To be done:
In the stretch of rows from the line containing "Click the Export As button" through the line containing "Looking at the", substitute "Screenshot resolution" for "Image resolution" and reproduce those lines with nothing else changed. Leave the pictures out of your answer.

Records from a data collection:

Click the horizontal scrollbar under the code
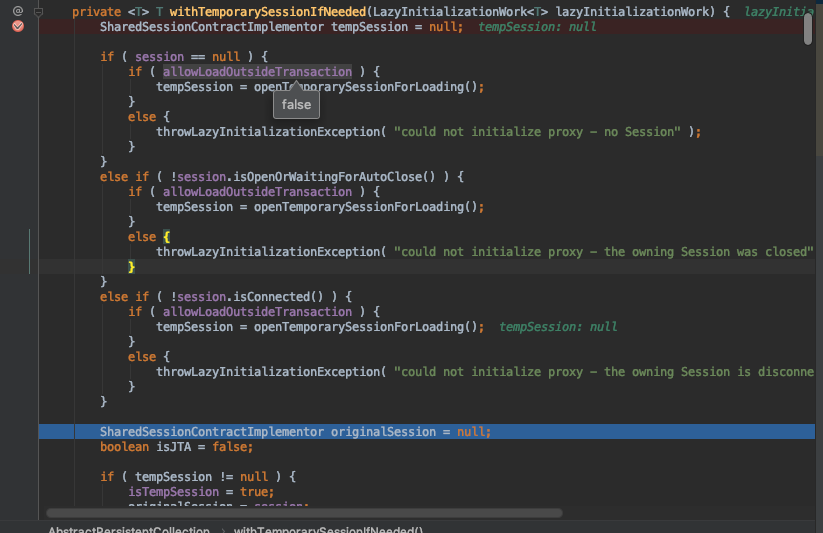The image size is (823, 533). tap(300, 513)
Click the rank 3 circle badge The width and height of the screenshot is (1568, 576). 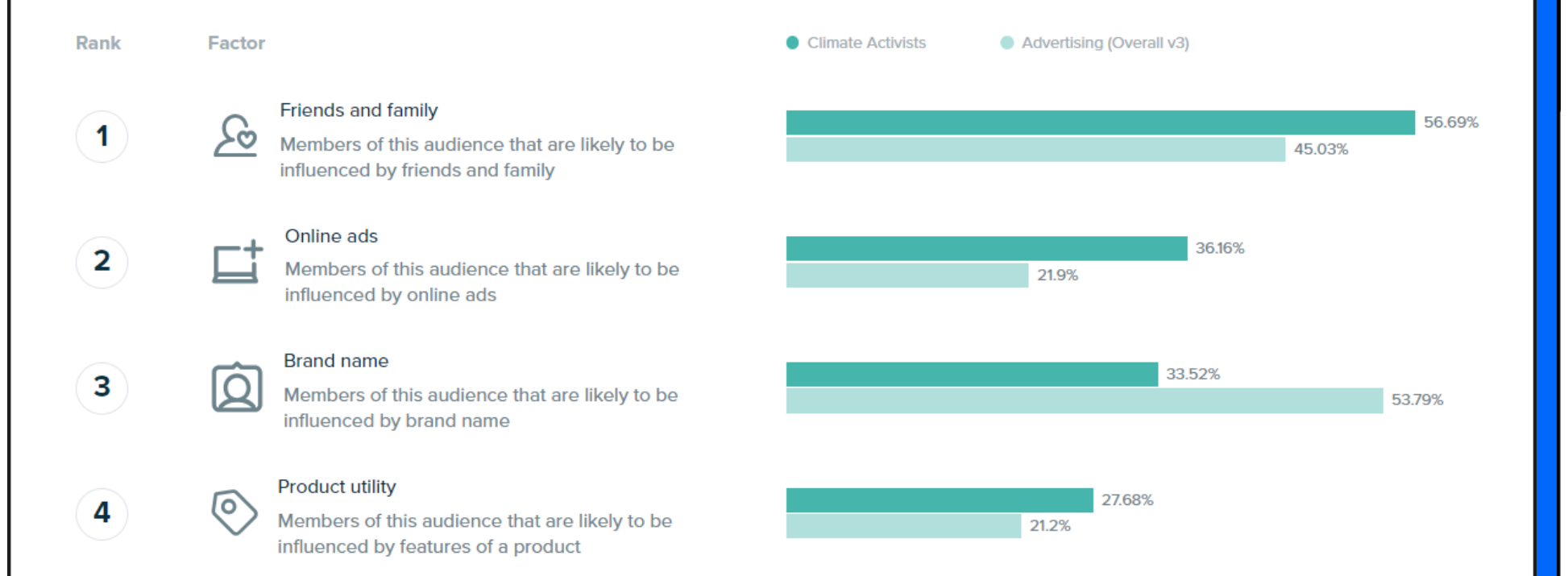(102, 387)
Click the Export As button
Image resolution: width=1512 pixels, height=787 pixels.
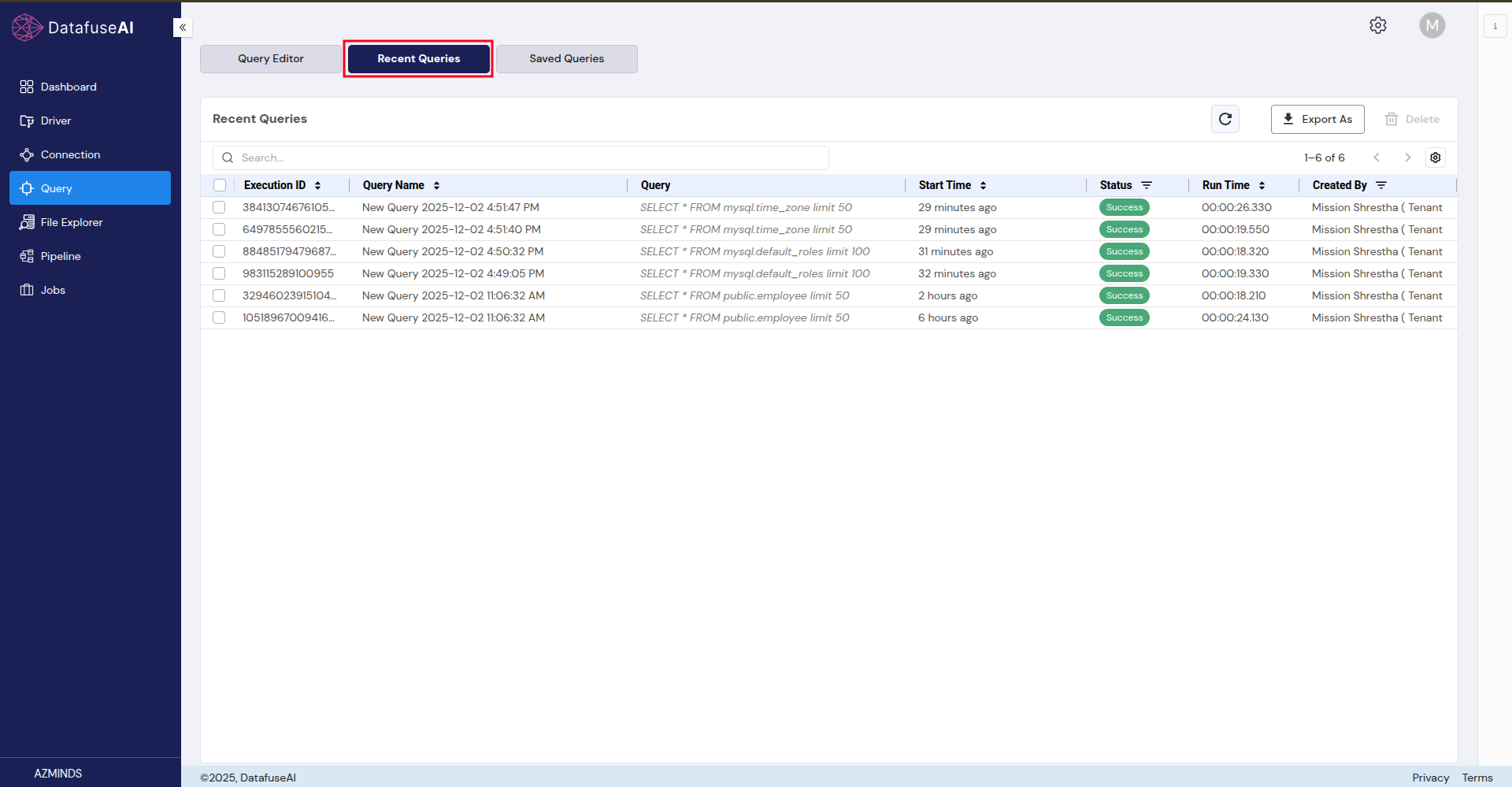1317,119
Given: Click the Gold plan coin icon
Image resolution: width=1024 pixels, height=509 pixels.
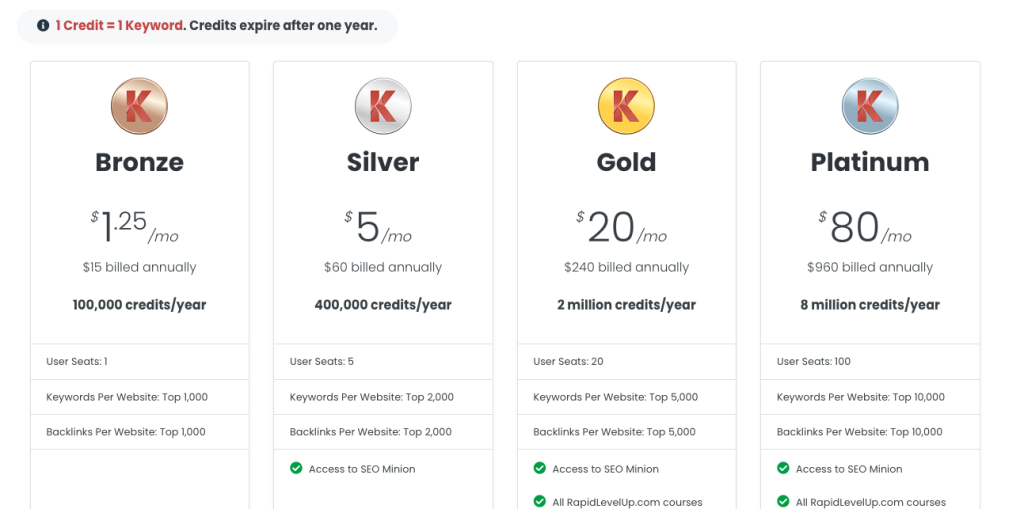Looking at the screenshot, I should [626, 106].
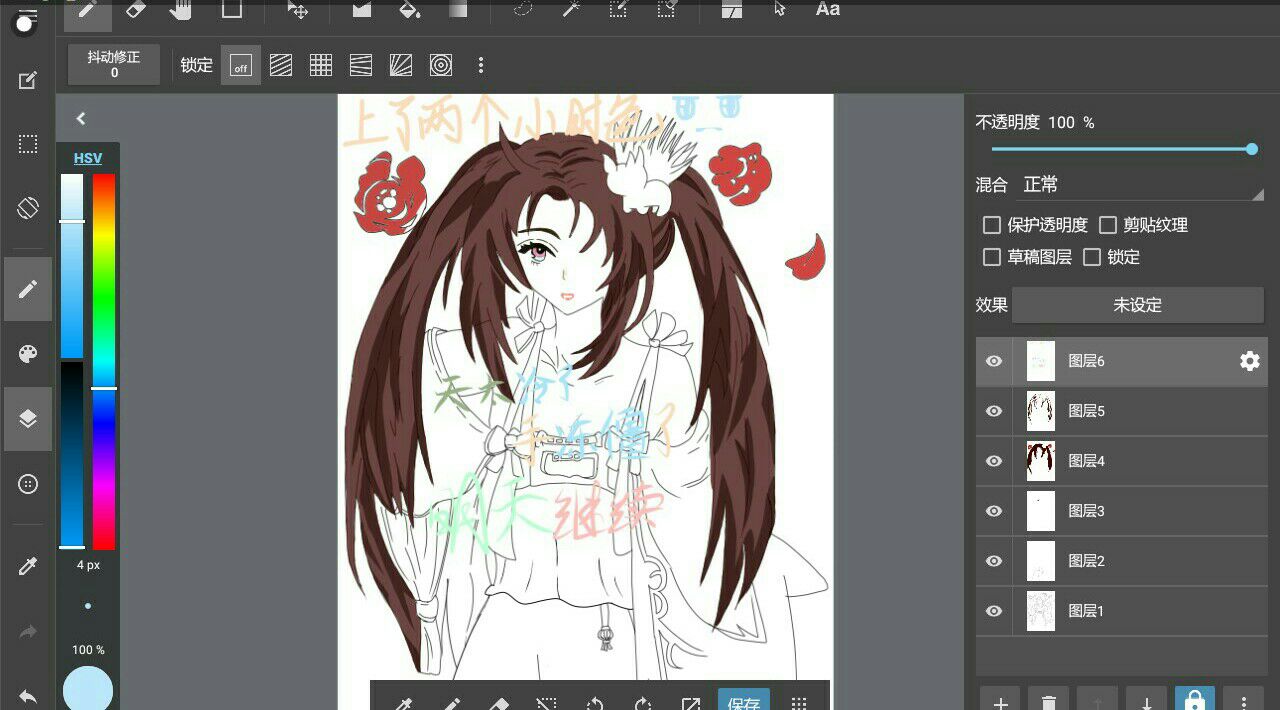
...
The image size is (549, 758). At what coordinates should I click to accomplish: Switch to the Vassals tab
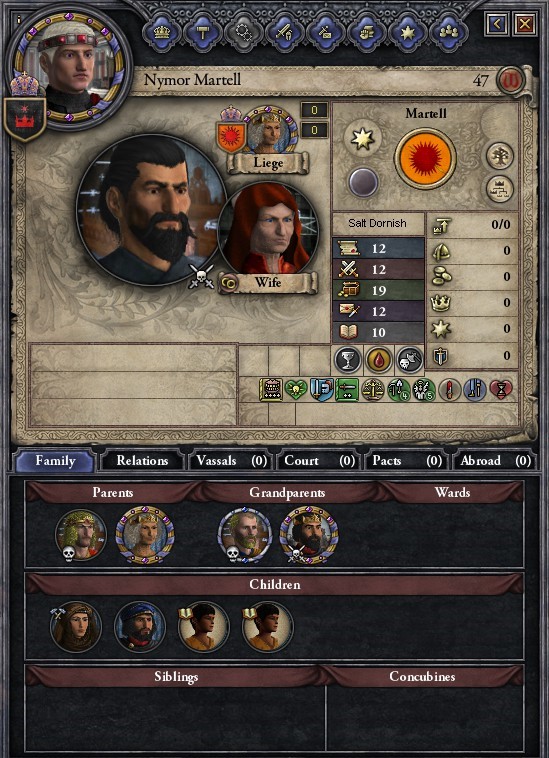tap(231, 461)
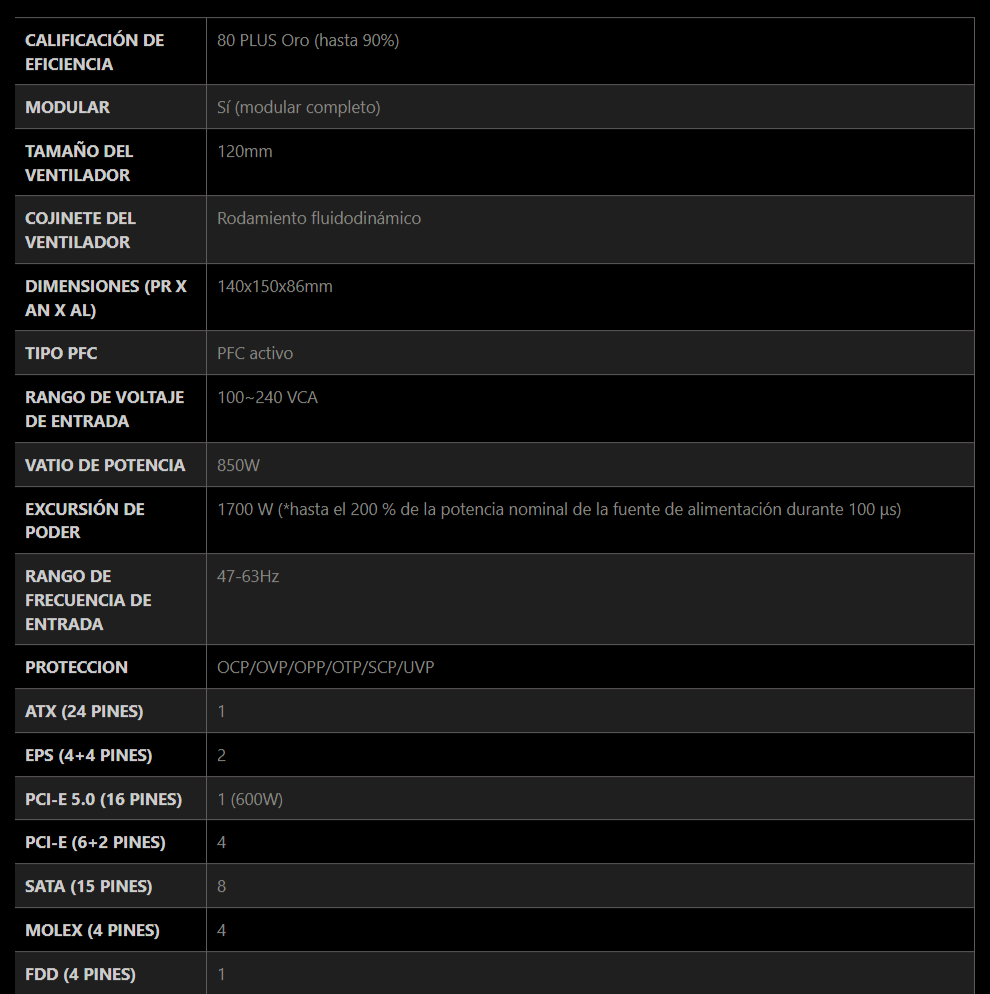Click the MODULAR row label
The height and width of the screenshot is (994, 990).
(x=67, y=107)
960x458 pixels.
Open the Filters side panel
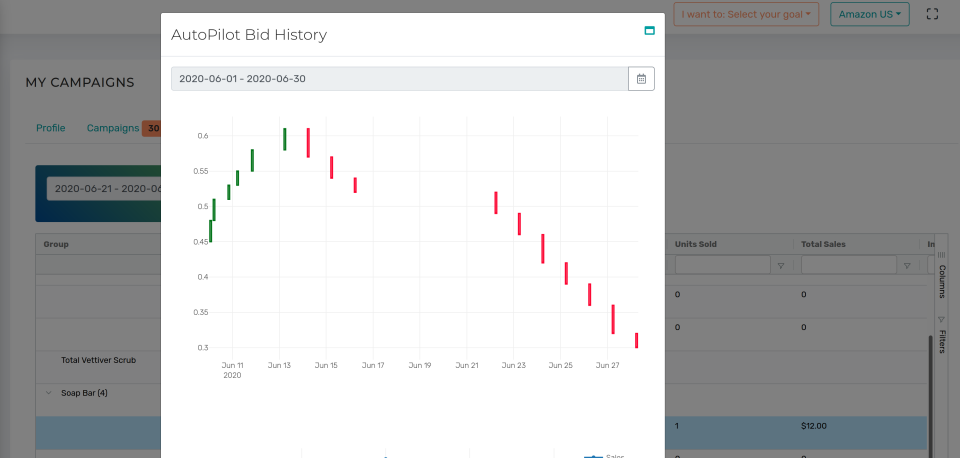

Completed exercise:
Click the Export As button
Screenshot resolution: width=1512 pixels, height=787 pixels.
1317,119
Given: Click the Gold plan coin icon
Screenshot resolution: width=1024 pixels, height=509 pixels.
Looking at the screenshot, I should [626, 106].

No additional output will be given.